Dari sekian penjabaran yang telah di katakana di dalam kitab ini menyatakan Parama Shiva tattwa yang begitu detail walaupun sebenarnya tidak ada yang bisa untuk menjabarkan secara sepenuhnya sifat dan keagungan dari Tuhan yang seutuhnya. Kata yang mengahiri dari sloka ini adalah etam brahmani atau demikian wujud dari alam Brahman yang menyatakan alam tertinggi Brahman (Tuhan) yaitu Parama Shiva sendiri. Sedangkan dilontar lainya juga menjelaskan tentang ke agungan dari Parama Shiva tattwa yang terdapat pada lontar Wrhaspati tattwa dimana menyatakan Iswara berada di mana-mana dan pada intinya beliau meliputi segalanya dan tidak terbatas apapun baik itu tempat maupun ruang dan waktu

Wrhaspati Tattwa sloka 7-10:
Aprameya bhatara, tan pangen-angenan, apa hetu, ri kadadinyan ananta, tan pahingan, anirdesyam, tan patuduhan, ri kadadinyan tan palaksana, anaupamyam, tatan papada, ri kadadinyan tan hana pada nira juga, anamayam, tatan keneng lara, ri kadadinyan alilang, suksma ta sira sarwagata, kehibekan tikang rat denira, sahananya kabeh, nityomideng sadakala, ri kadadinya n tan pasangkan, dhruwam, menget ta sira, ri kadadinyan tan polah, umideng, sadakala, awyayam, tatan palwang, ri kadadinyan pariprna, Isvara ta sira, Isvara ngaranya ri kadadinya n prabhu ta sira, sira ta pramana tan kapramanan, nihan yang paramasivatattva ngaranya.
Nihan yang sadasivatattva ngaranya, I sor ning paramasivatattva.

Terjemahan:
Iswara tidak dapat di ukur, tidak berciri, tidak dapat dibandingkan, tidak tercemar, tidak tampak, ada dimana-mana, abadi, tetap, tidak berkurang (sloka 7). Ia tidak dapat diukur dalam arti tanpa akhir. Ia tidak berciri karena ia tidak mempunyai ciri. Ia tidak dapat dibandingkan, karena tidak ada yang lain seperti Dia. Ia tidak tercemar, karena ia tidak bernoda (sloka 8).
Ia tidak tampak karena ia tidak bisa dilihat. Ia ada di mana-mana, karena ia ada dalam segala benda. Ia abadi karena ia tidak berbentuk. Ia tetap karena ia tidak bergerak (sloka 9).
Ia tidak berkurang karena ia tetap utuh. Ia tetap tenang Sivatattwa ini meliputi seluruhnya (sloka 10)
Tuhan tidak dapat dibayangkan, Apremaya. Karena bersifat ananta yaitu tidak terbatas. Anirdesyam berarti tidak dapat diberi batasan karena ia mempunyai ciri. Anaupamya artinya tidak dapat dibandingkan, karena tidak ada yang menyamainya. Anamaya artinya tidak terkena penyakit atau sakit karena Ia suci. Ia Suksma karena Ia tidak dilihat. Ia Sarwagata karena Ia ada dalam segalanya, Ia memenuhi seluruh jagat raya.  Ia Dhruva yaitu kokoh, karena Ia tidak bergerak, tetap stabil. Ia Avyaya yaitu Ia tidak pernah berkurang, karena Ia selalu utuh. Ia adalah Iswara. Ia disebut Iswara karena ia sebagai guru. Ia mengatur seluruhnya, namun tidak di atur (oleh siapa-siapa). Inilah yang dinamakan Paramasiwa Tattwa. Sekarang kujelaskan apa yang disebut Sadasiwa Tattwa yang lebih rendah daripada Paramasiwa Tattwa.

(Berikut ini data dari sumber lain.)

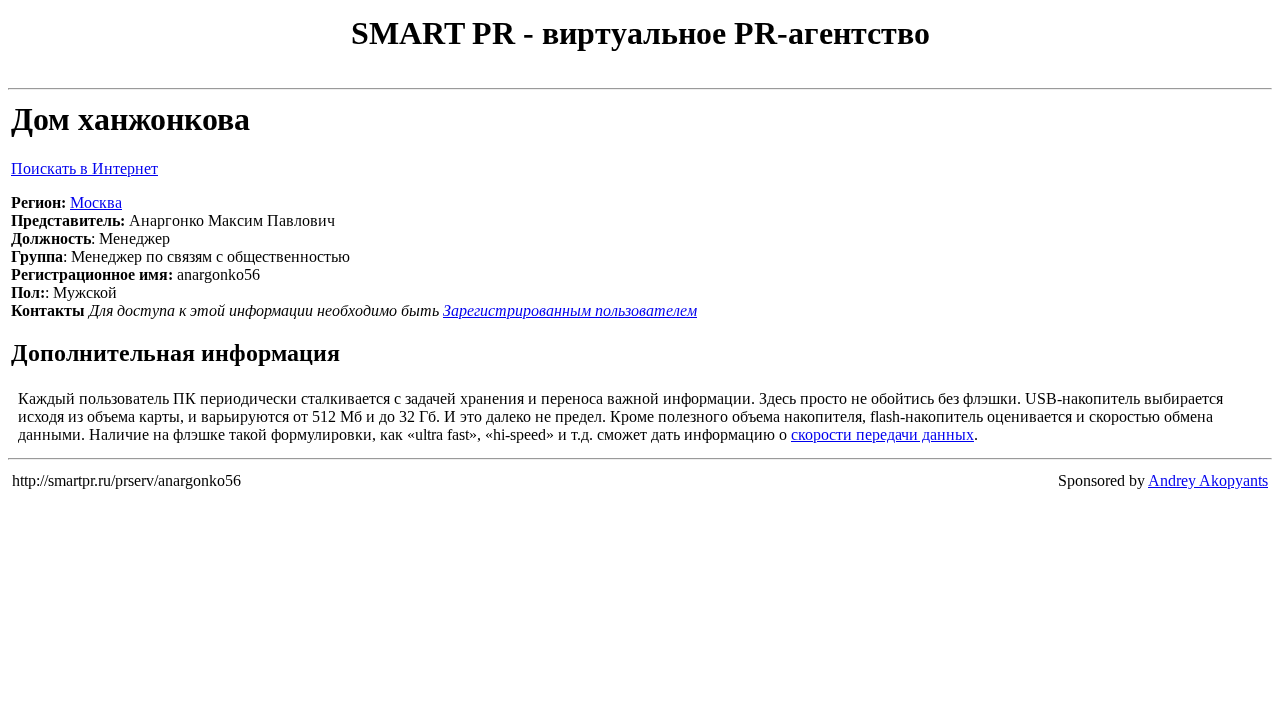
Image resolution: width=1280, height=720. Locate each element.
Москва (96, 202)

Tuhan dalam konsep Parama Shiva tattwa merupakan konsep yang menyatakan alam tertinggi dan merupakan Tuhan yang trasedental atau menyeluruh dan tidak terbayangkan oleh pikiran. Namun orang –orang terdahulu berusaha menjabarkanya sekaligus membuatkan alat atau sarana untuk membayangkan beliau dengan berbagaicara! Salah satunya sebagai alat kosentrasi dalam penghubunganya yaitu dalam bentuk wujud Shiva Lingam itu sendiri. Dimana Shiwa Linggam adalah Konsep yang paling baik untuk menyatakan ketuhanan dan lengkap dengan konsep alam yang ada. Selain itu alat kosentrasi yang lainya di pakai adalah wujud dari beliau sendiri sebagai Shiva yang berupa arca Shiva dan selain itu di daerah lain seperti India mempergunakan Yantra yang terbuat dari berbagai jenis bahan berharga yang di yakini memiliki daya magis tertentu seperti emes, tembaga atau perunggu. Selain arca Shiva Linggam dan arca Shiva juga yang dipakai adalah gambar rupa dari dewa Shiva sebagai alat kosentrasi kepada Tuhan yang memiliki wujud. Akan tetapi di beberapa konsep yoga Tantra yang salah satunya adalah kitab Shiva Samhita terdapat penjelasan tentang alat kosentrasi yang berbeda yaitu melalui cakra-cakra tententu di dalam tubuh dan di dalamnya juga menyatakan adanya Shiva Lingam pada tubuh yaitu pada bagian tulang belakang dan Yoni pada bagian rongga dubur. Jika diBali untuk menghubungkan diri melalui kosentrasi secara umumnya di gunakan sebuah serana yang sudah jelas berupa candi di dalam pura-pura yang sudah memiliki konsep tertentu di dalamnya. Selain itu beberapa praktisi spiritual menjelaskan, yang di katakan di India sebagai yantra yang terbuat dari berbagai bahan padat seperti logam diBali juga memilikinya seperti halnya sebuah banten dan gambar rerajahan, dimana hal ini berhubungan dengan tantra dan mantra.
Penjabaran Tuhan Parama Shiva yang ada pada sloka-sloka lontar Lokal juga berhubungan seperti Bhagavad giitaa, beliau dikatakan tanpa atribut.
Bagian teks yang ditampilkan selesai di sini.